Part of the due diligence process is in M&A is to conduct a legal and insurance due diligence. The legal due diligence will uncover the targets history of malpractice lawsuits and current or potential future litigation. According to the National Practitioner Data Bank[15] medical malpractice payouts amounted to $3.9BN in 2017.[16]  All states require healthcare facilities to carry adequate malpractice insurance. The standard amount of coverage varies by state and may be up to $3M per year.  Insurance due diligence is designed to analyze the targets current insurance to verify adequate coverage.

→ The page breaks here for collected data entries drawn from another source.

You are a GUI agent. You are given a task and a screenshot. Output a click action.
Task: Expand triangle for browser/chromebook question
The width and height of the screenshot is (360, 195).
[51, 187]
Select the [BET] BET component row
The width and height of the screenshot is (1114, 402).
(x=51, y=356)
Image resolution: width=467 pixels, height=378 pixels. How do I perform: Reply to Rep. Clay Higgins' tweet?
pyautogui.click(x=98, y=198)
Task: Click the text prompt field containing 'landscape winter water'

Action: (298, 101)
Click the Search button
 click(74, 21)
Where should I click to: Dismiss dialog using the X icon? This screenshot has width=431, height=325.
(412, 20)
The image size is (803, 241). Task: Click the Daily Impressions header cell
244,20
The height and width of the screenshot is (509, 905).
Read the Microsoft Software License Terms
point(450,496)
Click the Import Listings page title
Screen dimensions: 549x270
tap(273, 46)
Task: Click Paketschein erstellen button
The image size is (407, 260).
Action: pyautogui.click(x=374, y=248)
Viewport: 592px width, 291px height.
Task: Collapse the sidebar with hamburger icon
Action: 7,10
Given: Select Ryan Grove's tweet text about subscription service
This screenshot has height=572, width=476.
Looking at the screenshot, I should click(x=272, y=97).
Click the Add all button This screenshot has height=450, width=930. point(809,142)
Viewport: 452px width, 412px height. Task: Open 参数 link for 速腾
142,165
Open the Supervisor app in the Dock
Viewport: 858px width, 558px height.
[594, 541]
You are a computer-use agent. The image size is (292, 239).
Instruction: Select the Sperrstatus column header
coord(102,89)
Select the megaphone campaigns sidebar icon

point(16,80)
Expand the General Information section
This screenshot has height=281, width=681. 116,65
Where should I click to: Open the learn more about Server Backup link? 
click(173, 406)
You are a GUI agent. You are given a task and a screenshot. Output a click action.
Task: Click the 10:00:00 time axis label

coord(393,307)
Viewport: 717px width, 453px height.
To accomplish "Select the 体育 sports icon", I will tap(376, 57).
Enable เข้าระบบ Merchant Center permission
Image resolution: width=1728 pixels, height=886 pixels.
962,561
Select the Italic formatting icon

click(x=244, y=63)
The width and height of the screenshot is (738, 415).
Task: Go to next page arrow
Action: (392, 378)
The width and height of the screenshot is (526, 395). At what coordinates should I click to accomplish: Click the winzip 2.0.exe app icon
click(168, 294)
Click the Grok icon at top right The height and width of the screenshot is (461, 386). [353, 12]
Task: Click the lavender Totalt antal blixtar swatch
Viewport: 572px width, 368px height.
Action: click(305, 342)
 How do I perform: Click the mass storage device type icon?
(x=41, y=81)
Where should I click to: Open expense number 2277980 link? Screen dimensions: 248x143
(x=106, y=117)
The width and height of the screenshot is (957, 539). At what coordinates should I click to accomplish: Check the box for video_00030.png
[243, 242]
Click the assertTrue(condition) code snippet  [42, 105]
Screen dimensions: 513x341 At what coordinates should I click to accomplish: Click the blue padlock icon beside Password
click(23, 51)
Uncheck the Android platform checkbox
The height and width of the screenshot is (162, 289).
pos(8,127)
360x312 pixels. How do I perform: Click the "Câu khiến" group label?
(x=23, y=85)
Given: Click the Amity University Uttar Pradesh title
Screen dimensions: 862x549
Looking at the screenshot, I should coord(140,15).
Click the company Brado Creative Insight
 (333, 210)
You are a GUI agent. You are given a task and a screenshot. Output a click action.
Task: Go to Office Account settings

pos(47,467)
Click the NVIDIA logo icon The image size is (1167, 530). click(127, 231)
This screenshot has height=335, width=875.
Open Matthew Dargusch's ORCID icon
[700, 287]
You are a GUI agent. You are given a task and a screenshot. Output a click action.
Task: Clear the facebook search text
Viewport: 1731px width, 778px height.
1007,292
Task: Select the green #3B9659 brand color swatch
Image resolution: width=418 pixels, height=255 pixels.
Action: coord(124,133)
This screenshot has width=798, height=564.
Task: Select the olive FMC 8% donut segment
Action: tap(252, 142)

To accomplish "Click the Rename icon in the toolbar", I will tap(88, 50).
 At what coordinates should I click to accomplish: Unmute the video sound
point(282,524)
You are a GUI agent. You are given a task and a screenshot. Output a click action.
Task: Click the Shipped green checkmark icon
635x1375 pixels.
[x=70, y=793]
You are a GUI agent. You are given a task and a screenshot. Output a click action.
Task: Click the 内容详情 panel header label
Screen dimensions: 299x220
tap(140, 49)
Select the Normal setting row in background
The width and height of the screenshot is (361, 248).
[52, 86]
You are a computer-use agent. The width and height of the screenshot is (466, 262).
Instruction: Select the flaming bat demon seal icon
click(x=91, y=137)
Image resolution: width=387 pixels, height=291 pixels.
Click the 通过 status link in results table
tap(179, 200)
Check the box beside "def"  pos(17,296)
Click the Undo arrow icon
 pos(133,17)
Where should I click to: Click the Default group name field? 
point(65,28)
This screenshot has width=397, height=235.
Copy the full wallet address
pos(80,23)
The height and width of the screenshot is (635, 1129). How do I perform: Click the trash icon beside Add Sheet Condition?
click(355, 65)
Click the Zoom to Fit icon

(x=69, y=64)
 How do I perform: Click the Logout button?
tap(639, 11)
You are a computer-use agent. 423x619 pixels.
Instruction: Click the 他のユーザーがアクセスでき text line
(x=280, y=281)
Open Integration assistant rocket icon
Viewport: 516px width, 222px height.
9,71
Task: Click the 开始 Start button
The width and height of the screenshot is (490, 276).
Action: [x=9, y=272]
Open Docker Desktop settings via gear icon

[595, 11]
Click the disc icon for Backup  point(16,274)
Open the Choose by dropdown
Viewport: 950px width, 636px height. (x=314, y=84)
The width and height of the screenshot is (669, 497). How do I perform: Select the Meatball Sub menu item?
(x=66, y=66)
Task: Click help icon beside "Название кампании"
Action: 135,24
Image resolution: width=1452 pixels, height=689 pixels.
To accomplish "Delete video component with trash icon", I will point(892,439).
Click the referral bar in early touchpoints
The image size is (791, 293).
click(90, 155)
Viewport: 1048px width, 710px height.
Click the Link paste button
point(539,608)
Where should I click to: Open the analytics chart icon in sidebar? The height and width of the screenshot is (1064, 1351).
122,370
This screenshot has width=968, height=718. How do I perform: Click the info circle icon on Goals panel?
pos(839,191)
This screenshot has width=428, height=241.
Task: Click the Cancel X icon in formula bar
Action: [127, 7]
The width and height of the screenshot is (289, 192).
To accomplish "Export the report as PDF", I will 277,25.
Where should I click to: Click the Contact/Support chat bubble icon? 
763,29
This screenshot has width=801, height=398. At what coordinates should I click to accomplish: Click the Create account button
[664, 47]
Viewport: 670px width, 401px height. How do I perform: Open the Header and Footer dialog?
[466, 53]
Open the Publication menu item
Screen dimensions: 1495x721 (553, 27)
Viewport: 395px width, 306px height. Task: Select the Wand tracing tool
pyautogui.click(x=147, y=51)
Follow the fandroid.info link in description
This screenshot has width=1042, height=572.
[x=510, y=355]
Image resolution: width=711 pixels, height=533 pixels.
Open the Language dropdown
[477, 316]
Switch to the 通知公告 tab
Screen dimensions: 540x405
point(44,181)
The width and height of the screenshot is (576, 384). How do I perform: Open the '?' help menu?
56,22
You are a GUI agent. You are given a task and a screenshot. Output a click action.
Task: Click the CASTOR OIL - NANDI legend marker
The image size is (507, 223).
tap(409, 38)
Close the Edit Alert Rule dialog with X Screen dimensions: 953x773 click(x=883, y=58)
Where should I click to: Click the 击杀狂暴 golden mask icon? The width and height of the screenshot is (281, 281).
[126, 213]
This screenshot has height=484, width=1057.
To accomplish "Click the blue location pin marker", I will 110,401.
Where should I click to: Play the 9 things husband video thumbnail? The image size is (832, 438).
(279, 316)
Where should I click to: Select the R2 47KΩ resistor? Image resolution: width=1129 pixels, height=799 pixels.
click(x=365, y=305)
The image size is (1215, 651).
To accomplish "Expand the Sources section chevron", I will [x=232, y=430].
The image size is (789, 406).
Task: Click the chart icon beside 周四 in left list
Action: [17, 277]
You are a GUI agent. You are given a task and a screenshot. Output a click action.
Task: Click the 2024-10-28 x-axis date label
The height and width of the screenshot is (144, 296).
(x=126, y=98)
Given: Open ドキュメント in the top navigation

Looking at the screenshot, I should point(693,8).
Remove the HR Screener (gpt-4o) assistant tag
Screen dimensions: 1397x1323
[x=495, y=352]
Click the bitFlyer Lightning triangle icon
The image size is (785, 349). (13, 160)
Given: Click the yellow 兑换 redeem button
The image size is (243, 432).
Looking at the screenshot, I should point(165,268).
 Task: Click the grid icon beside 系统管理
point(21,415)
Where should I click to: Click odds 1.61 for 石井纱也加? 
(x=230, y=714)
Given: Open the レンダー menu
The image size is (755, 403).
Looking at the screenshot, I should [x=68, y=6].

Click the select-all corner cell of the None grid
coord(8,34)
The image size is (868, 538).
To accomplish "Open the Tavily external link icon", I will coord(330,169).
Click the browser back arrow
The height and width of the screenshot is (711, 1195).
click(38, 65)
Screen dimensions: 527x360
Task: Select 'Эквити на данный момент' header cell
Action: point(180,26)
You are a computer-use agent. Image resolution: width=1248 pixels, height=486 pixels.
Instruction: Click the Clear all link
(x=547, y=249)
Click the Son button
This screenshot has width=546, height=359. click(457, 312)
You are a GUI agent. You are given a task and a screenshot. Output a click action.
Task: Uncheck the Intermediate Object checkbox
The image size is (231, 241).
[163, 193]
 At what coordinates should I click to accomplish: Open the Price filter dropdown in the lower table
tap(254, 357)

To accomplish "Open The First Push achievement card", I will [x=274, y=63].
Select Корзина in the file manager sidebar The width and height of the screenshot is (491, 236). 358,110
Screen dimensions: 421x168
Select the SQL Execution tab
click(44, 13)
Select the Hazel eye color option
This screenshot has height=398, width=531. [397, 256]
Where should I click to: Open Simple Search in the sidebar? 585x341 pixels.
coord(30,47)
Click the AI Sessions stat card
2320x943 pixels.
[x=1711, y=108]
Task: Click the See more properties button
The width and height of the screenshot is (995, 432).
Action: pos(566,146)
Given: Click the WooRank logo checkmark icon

High litigation payout will increase the hospitals insurance premiums, which may significantly devalue the target and put the deal in jeopardy. Malpractice lawsuits can have a substantial effect on a hospitals bottom line regardless of the outcome.  The doctor-patient relationship is the cornerstone of the healthcare market. News of news negligence or other suites may make patients reluctant to seek medical help from that facility.[17]  Malpractice may also drive the overall cost of healthcare up. Malpractice suits commonly result in million-dollar settlements. The cost of which is transferred on to the consumer.  Liability insurance premiums can sky rocket after a lawsuit which may result in a doctor seeking new jurisdictions of which they can work.  Also, defensive medicine will be a concern of doctors prescribing unneeded medical test in order to protect themselves from malpractice claims. [18] All of these factors are considerations made during the due diligence process in a M&A transaction.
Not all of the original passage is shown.